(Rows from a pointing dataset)

▼

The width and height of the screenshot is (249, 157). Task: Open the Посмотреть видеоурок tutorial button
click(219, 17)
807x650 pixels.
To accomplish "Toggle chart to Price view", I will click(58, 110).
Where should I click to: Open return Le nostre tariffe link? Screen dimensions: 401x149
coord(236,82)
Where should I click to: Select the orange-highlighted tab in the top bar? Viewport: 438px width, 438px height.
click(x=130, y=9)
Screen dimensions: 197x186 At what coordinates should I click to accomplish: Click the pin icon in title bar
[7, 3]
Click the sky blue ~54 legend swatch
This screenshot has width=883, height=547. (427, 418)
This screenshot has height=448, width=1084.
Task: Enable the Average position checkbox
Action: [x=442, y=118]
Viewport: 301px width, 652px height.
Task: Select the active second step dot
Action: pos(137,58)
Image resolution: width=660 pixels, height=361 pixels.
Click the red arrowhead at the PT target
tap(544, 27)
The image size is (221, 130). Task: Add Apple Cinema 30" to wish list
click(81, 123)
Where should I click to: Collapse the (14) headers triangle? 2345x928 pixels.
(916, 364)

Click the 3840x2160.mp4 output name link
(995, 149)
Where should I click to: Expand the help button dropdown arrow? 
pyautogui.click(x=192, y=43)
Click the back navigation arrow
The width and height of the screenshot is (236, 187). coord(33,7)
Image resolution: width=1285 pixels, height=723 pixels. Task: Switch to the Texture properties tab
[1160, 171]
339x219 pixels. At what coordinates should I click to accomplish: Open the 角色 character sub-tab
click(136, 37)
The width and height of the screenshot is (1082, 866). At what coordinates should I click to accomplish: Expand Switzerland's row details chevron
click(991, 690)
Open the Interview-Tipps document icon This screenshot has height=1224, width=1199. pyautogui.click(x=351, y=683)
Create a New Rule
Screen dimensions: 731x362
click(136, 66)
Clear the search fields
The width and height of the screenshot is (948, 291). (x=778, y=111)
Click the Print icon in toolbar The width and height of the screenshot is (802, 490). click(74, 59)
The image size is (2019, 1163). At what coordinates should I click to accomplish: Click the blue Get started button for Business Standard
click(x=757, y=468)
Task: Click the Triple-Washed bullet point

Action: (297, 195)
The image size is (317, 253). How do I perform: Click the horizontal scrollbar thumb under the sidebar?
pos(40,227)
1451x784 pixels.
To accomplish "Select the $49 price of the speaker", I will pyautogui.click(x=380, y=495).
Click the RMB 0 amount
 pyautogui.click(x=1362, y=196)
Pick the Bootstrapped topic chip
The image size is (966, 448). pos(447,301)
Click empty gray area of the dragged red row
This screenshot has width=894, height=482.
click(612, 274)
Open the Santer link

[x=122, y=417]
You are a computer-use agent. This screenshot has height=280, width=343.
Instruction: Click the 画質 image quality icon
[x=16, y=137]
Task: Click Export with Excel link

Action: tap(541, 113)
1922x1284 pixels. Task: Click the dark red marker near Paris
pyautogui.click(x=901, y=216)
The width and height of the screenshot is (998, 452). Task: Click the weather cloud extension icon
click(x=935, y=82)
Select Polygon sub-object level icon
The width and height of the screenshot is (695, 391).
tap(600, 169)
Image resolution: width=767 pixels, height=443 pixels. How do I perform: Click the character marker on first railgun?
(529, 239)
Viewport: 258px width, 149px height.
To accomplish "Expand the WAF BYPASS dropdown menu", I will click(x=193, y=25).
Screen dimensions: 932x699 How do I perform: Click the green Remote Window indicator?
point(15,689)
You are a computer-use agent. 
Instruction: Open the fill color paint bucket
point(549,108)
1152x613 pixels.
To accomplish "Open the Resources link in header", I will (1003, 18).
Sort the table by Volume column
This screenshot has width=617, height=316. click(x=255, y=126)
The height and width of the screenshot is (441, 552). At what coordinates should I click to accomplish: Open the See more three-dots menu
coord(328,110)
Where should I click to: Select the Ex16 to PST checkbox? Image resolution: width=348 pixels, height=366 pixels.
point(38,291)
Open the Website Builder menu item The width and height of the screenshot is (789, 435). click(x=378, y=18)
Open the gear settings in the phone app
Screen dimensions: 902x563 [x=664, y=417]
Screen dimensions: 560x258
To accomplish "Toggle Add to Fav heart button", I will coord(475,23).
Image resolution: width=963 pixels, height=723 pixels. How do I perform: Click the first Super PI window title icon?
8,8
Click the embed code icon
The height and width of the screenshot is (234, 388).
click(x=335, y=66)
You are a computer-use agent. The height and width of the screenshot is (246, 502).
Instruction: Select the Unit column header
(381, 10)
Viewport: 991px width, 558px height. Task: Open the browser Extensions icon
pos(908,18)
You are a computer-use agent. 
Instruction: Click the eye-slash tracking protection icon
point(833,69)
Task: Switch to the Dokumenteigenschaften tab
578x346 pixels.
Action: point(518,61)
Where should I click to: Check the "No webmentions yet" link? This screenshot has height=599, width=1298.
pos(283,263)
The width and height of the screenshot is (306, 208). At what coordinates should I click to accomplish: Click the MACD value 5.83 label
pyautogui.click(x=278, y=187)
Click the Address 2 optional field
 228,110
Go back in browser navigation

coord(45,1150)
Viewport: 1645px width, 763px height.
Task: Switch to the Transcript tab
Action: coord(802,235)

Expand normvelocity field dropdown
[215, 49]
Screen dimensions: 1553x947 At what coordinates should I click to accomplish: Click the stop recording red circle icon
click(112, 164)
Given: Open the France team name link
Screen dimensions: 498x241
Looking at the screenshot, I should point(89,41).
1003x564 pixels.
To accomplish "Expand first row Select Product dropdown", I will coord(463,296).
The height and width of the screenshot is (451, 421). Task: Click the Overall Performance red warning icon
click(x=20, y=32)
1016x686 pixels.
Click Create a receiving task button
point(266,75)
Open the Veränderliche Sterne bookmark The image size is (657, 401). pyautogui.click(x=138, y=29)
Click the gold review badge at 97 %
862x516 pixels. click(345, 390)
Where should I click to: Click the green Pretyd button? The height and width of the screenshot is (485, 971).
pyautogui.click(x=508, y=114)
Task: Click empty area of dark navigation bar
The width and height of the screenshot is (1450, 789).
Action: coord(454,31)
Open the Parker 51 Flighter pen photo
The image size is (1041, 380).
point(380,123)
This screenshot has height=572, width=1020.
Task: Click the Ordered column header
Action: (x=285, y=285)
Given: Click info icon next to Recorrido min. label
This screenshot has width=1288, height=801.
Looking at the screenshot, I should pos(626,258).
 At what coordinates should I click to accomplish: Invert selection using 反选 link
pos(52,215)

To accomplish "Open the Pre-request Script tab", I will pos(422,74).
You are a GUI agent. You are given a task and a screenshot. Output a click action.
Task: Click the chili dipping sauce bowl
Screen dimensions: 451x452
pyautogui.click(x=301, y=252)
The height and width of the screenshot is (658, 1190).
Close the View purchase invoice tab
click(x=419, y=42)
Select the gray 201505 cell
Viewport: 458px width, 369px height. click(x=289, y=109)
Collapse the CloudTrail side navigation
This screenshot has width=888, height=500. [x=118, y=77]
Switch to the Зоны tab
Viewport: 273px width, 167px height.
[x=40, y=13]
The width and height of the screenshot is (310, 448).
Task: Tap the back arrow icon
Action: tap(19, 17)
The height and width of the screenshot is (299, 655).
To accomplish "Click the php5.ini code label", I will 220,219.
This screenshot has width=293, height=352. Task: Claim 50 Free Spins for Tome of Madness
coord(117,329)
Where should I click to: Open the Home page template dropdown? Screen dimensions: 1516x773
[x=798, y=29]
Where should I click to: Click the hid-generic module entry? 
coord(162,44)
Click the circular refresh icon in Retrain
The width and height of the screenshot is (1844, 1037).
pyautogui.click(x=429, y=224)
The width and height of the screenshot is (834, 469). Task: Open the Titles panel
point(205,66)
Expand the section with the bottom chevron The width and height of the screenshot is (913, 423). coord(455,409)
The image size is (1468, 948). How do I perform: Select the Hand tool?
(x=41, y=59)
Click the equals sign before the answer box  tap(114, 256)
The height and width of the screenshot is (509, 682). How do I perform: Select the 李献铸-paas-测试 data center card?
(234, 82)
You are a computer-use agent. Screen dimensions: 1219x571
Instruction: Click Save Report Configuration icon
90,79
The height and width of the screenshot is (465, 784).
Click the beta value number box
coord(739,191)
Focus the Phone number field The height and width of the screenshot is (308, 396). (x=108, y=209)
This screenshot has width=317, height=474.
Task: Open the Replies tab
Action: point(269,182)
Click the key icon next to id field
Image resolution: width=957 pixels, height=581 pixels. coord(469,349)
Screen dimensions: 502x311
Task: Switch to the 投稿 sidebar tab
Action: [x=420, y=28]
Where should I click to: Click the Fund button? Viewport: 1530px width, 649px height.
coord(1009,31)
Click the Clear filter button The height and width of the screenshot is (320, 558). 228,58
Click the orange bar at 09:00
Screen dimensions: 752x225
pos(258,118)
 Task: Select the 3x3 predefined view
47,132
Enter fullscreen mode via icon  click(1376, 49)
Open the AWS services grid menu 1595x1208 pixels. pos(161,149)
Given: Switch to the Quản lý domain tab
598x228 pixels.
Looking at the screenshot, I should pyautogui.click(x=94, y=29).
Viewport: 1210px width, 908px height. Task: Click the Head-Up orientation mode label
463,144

▲

→ **Requirements**
Repeat verbatim the rows beginning with the line containing "Click the key icon next to id field" and ending with the line containing "coord(1009,31)", both included.

→ **Answer**
Click the key icon next to id field
Image resolution: width=957 pixels, height=581 pixels. coord(469,349)
Screen dimensions: 502x311
Task: Switch to the 投稿 sidebar tab
Action: [x=420, y=28]
Where should I click to: Click the Fund button? Viewport: 1530px width, 649px height.
coord(1009,31)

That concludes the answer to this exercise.